Figure 5: Emergent role specialization. Initial agents are undifferentiated; after credit-driven optimization, functional specialization arises (top: symmetric, bottom: specialized).
Sensitivity and Component Analysis
LangMARL's efficacy is robust to underlying LLM backbone quality and rollout budget. While stronger models (e.g., Gemini-3-Flash, Llama-3.3-70B) yield incrementally better results, performance on strategic and language tasks remains superior to baselines across scales. Increased rollout budgets systematically improve results in low-agent scenarios; in larger systems, the benefit saturates, indicating an optimal frequency for experience collection.
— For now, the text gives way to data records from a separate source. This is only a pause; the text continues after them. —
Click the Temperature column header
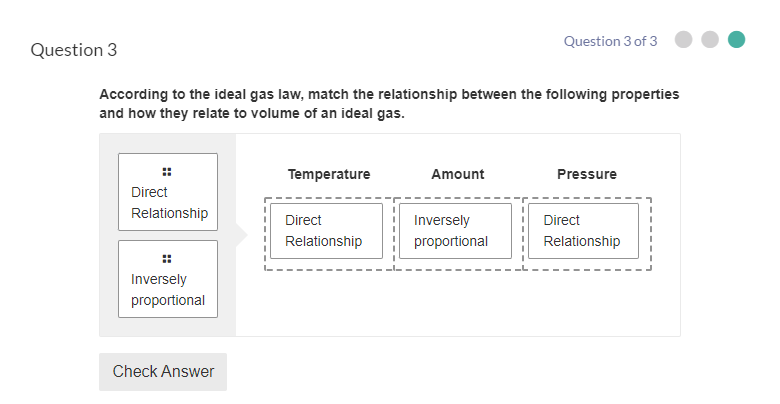Screen dimensions: 780x404 (329, 174)
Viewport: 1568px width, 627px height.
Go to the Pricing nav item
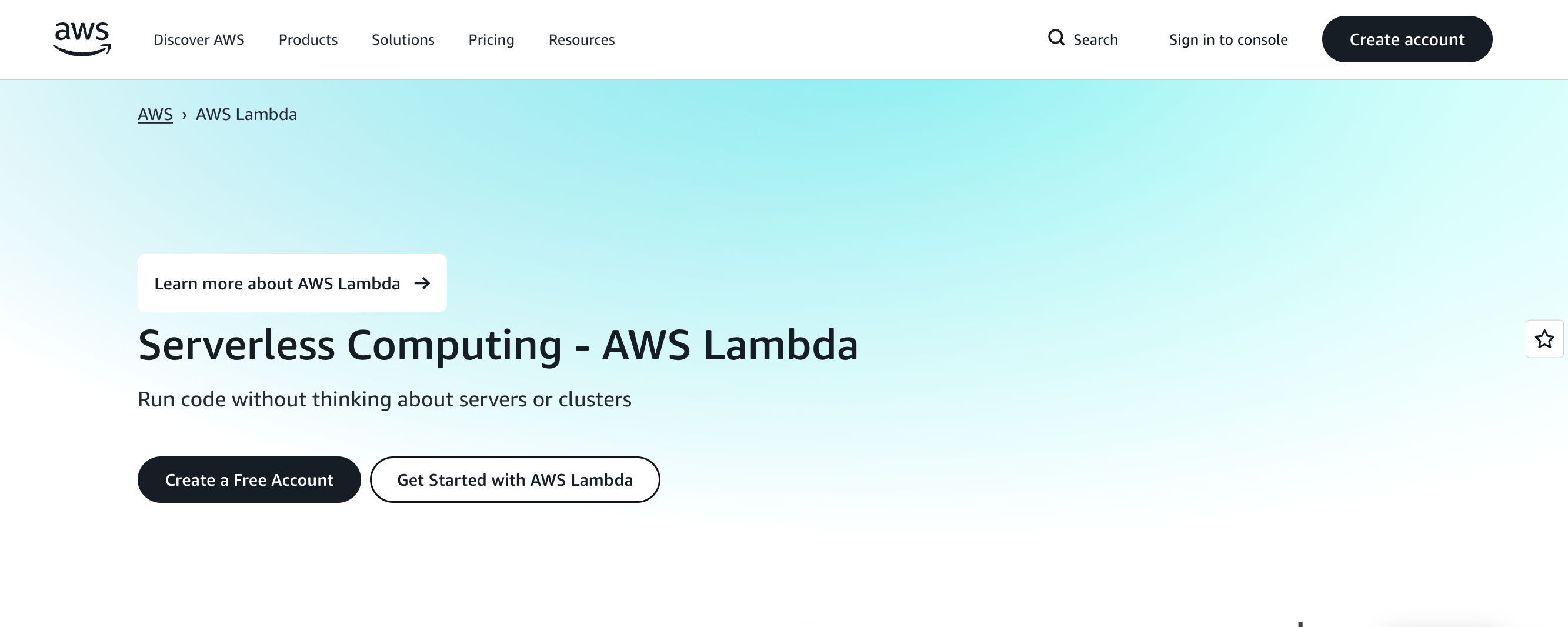491,39
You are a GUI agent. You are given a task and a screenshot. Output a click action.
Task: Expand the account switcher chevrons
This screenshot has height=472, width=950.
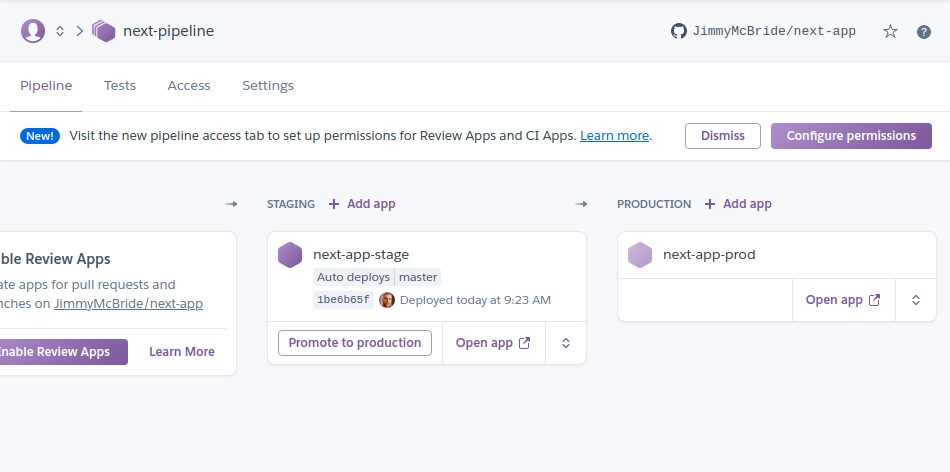tap(60, 31)
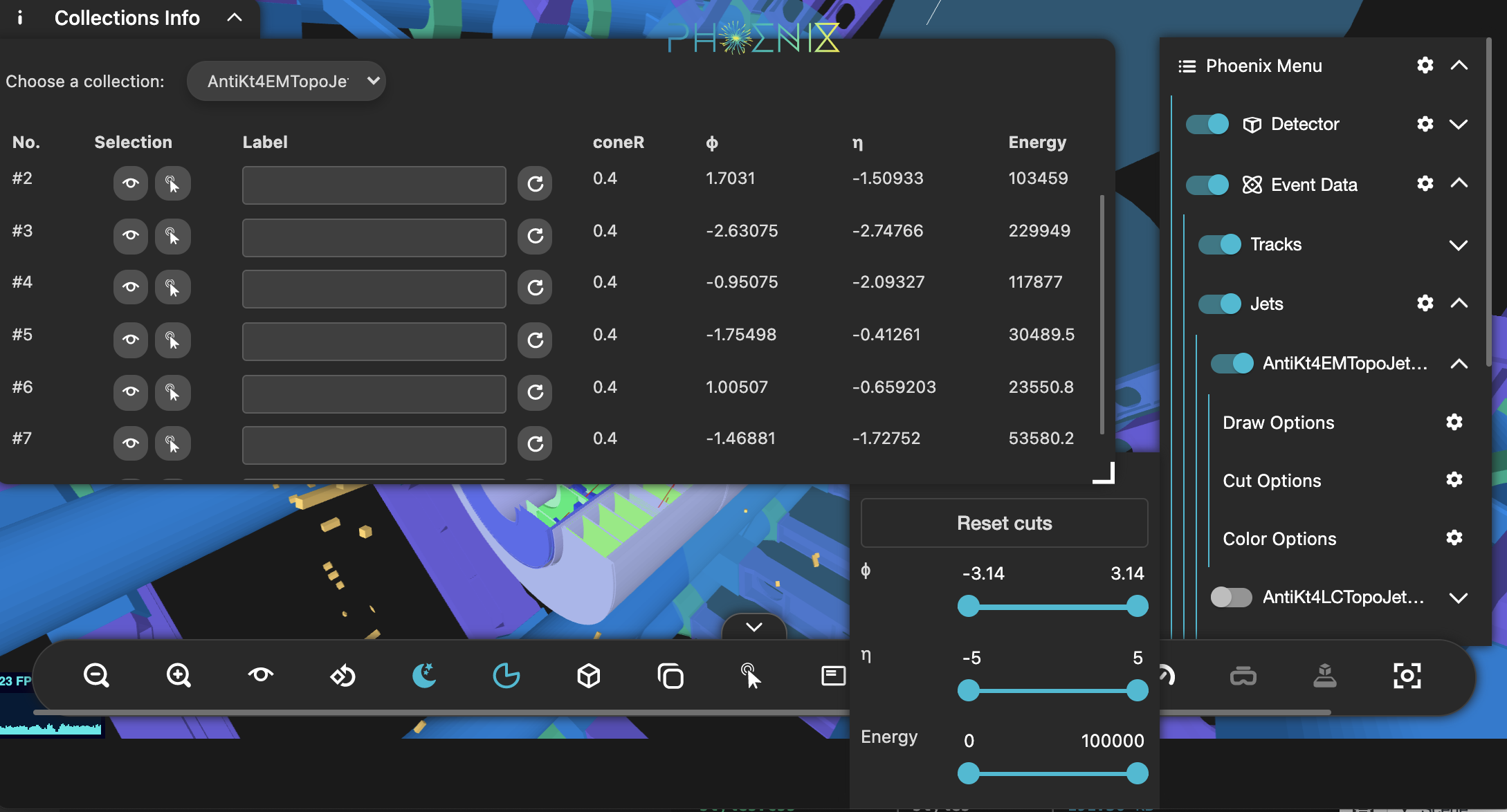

Figure 6: Sensitivity analysis: (a) comparison across LLM backbones; (b,c) effect of rollout volume on HumanEval and Pistonball.
Qualitative Case Studies
Case studies in Overcooked-AI illustrate how the critic correctly diagnoses coordination bottlenecks and generates corrective, agent-specific policy modifications (e.g., instructing Player Green to prioritize timely item delivery). In Pistonball, the critic detects and addresses geometric blockages by assigning corrective language gradients to the culpable agent.
Figure 7: Language-based credit assignment and optimization in action. Targeted feedback leads to concrete behavioral improvements.
Implications and Future Directions
By bridging credit assignment and language-driven optimization, LangMARL sets a new formal foundation for scalable, interpretable, and robust policy evolution in LLM-based multi-agent systems. Practically, LangMARL enables reliable team-level coordination in applications from collaborative planning to autonomous multi-agent software engineering, wherever causal attributions must be disentangled from sparse global feedback. Theoretically, it demonstrates that natural language can act as an effective first-class optimization substrate, supporting complex functional role emergence and structured division of labor.
Future work should extend these ideas along two axes: (1) dynamic agent instantiation for scalable hierarchical team formation and sub-task orchestration, and (2) robust handling of extremely long-horizon, sparse-reward scenarios via hierarchical semantic decomposition and critic specialization. Additionally, study on the interaction between language-based optimization and the internal reasoning capacity of diverse LLM architectures remains an open area.
Conclusion
LangMARL introduces a principled, language-grounded credit assignment framework for multi-agent LLM systems, enabling meaningful policy evolution and robust autonomous coordination. Experiments demonstrate that trajectory-level, agent-targeted credit signals are essential for learning stability, emergent role specialization, and superior generalization across complex domains. The paradigm paves the way for the systematic application of MARL principles in LLM ecosystems, supporting the next generation of intelligent, adaptive, large-scale agentic systems.
(For further details and code, see "LangMARL: Natural Language Multi-Agent Reinforcement Learning" (2604.00722).)